5. «Que vuestra afabilidad la conozca todo el mundo» (Flp 4, 5). Esta afabilidad, con la que el cristiano está llamado a tratar a todas las personas, constituye para los discípulos de Cristo una especie de «carta de presentación». Durante la misión ciudadana, al ir a las casas y a los diversos ambientes de vida y actividad de la metrópolis, os encontraréis con hermanos y hermanas que esperan de vosotros gestos concretos de acogida, de comprensión y de amor. Dadles el testimonio de la caridad divina. Quizá algunos de ellos, gracias a vosotros, puedan volver a vivir la fe más intensamente; otros podrán acercarse a ella por primera vez de manera seria y convencida. Vuestra afabilidad, que nace de la certeza de que el Señor está cerca, os permitirá entrar en contacto real con las personas, con los jóvenes y con las familias, y transmitirles la Palabra que salva, el evangelio de la esperanza y de la alegría. Estoy seguro de que en esta misión apostólica tan comprometedora os sostiene la intercesión de vuestra patrona, santa María Doménica Mazzarello, que, siguiendo las huellas de san Juan Bosco, se mantuvo siempre serena y llena de alegría, procurando guiar por el camino de la verdad y del bien a todos aquellos con quienes se encontraba.

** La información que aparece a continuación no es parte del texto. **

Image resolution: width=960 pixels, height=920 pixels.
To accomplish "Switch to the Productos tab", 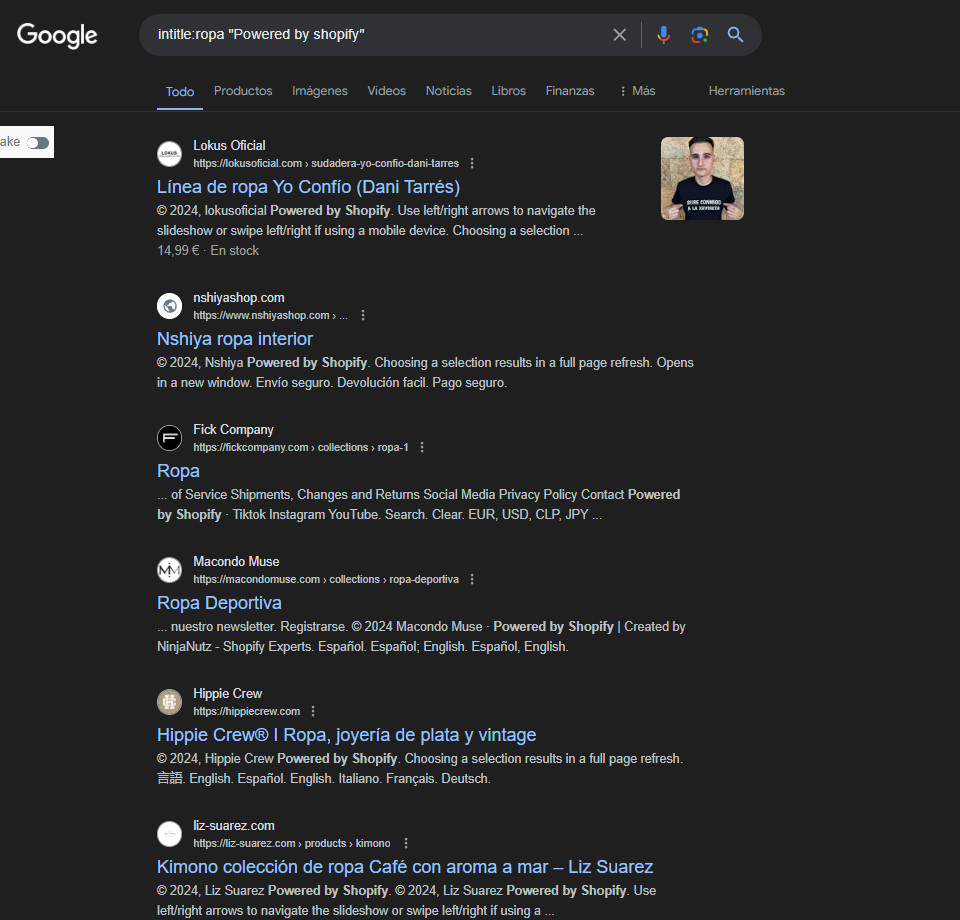I will (x=243, y=91).
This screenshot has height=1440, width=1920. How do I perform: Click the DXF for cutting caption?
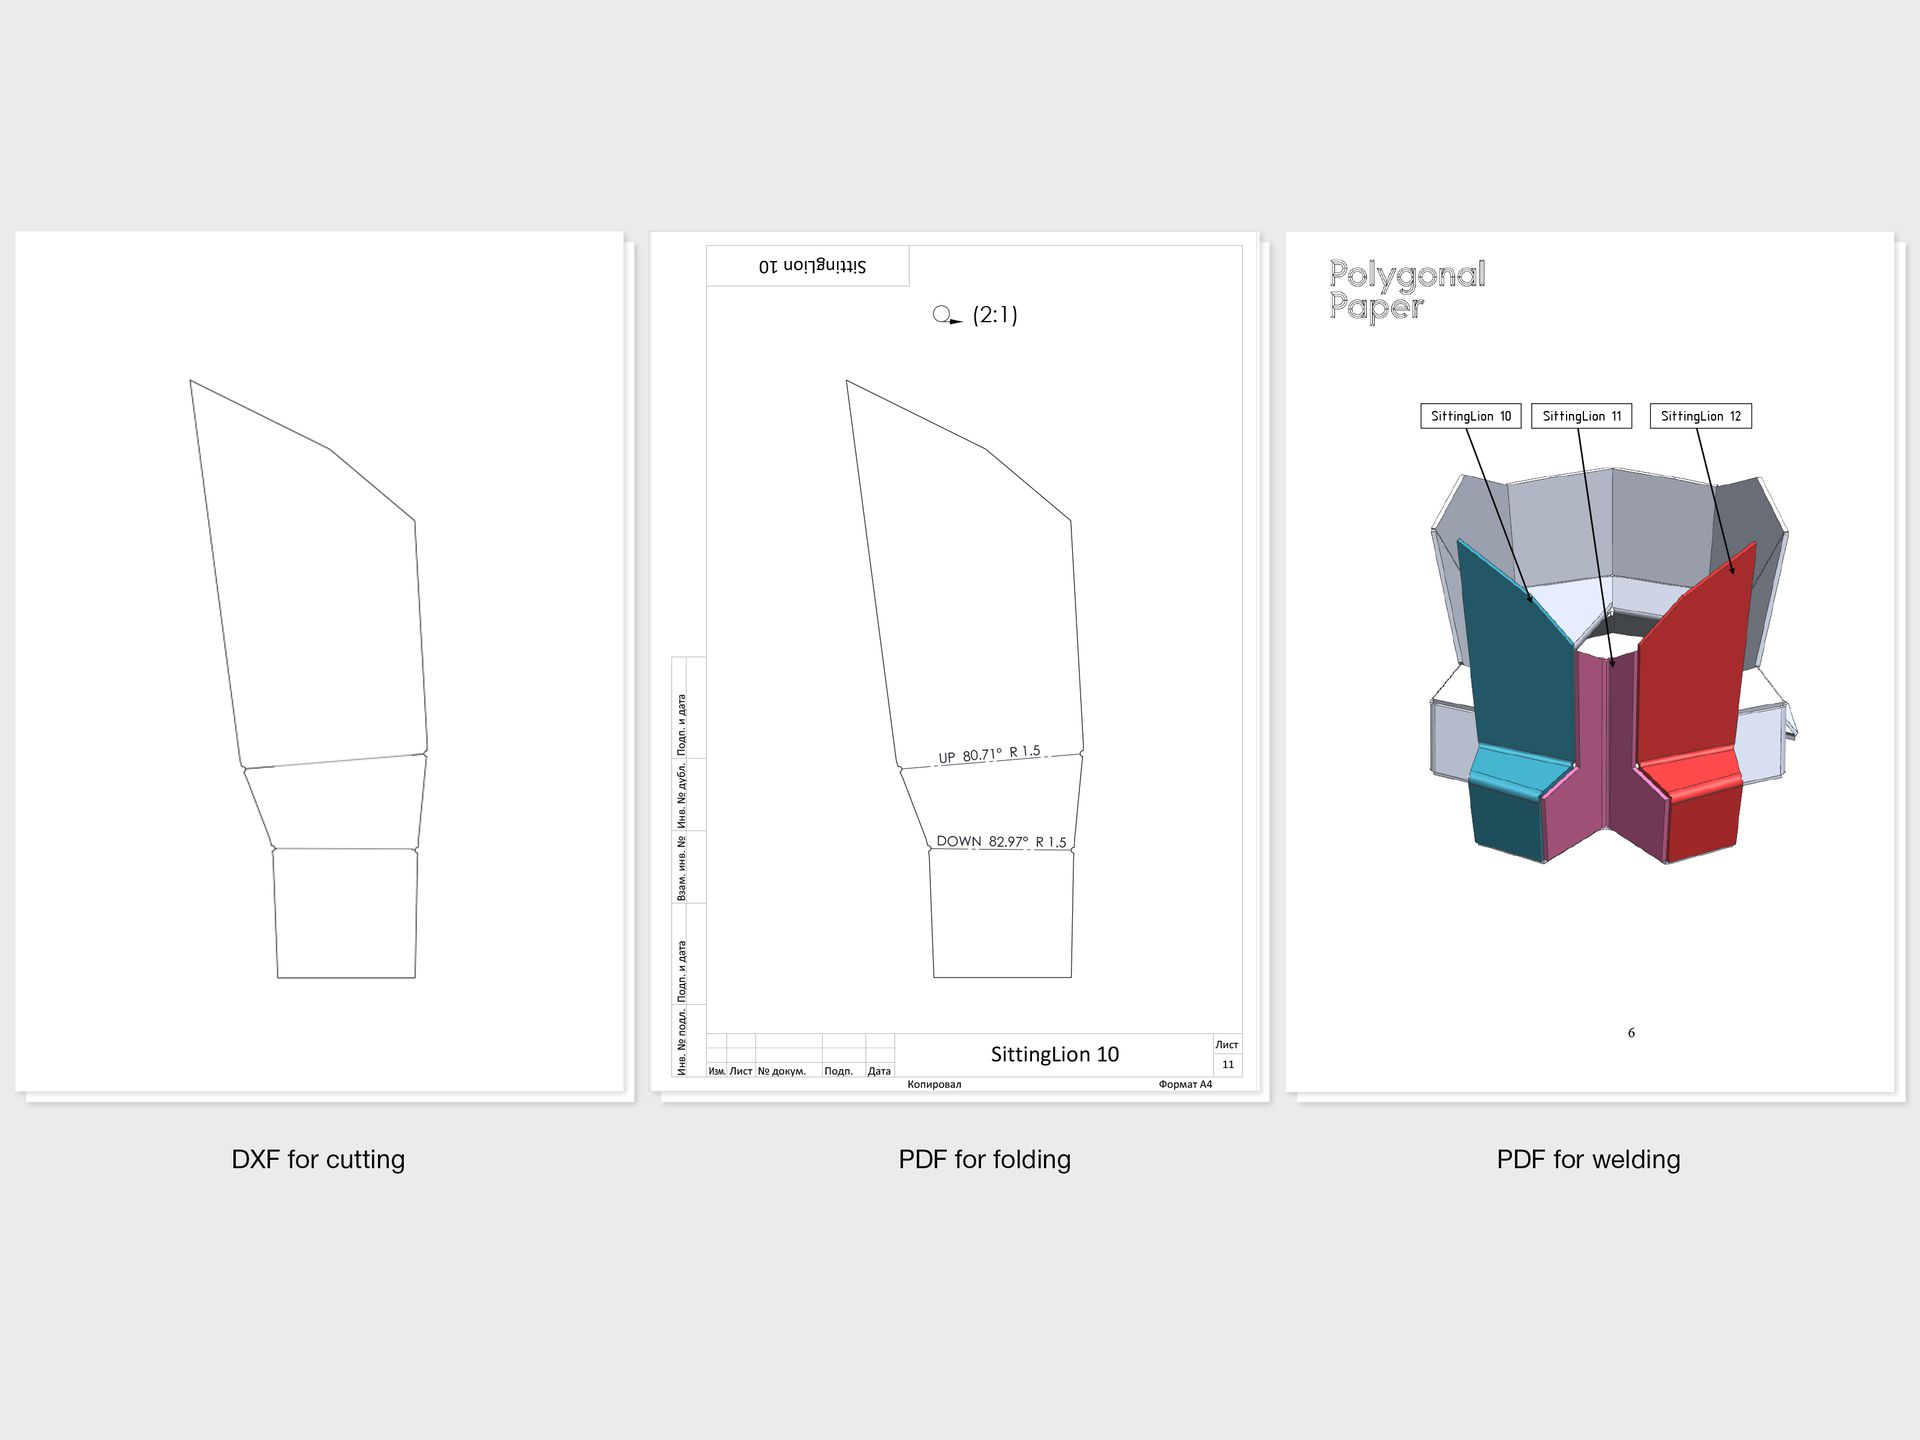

6. «Yo os bautizo con agua; pero viene el que puede más que yo (...). Él os bautizará con Espíritu Santo y fuego» (Lc 3, 16). Juan Bautista predicaba un bautismo de penitencia, para preparar los corazones a acoger dignamente la venida del Salvador. A quienes le preguntaban si él era el Mesías, les respondió testimoniando que su misión consistía en ser precursor, en preparar el camino a Cristo, quien los iba a bautizar con Espíritu Santo y fuego. Oremos para que el Señor envíe su Santo Espíritu sobre nosotros, a fin de poder proseguir nuestra misión al servicio del reino de Dios. Que el Espíritu nos ayude a alentar a los corazones tristes y extraviados, a liberar a quienes están bajo el yugo del mal y del pecado, para poder celebrar dignamente el año de misericordia del Señor (cf. Aleluya; Is 61, 1). Que María, a quien Dios colmó de su fuerza salvadora, nos obtenga a cada uno los dones del Espíritu Santo y la alegría de servir fielmente al Señor. Amén.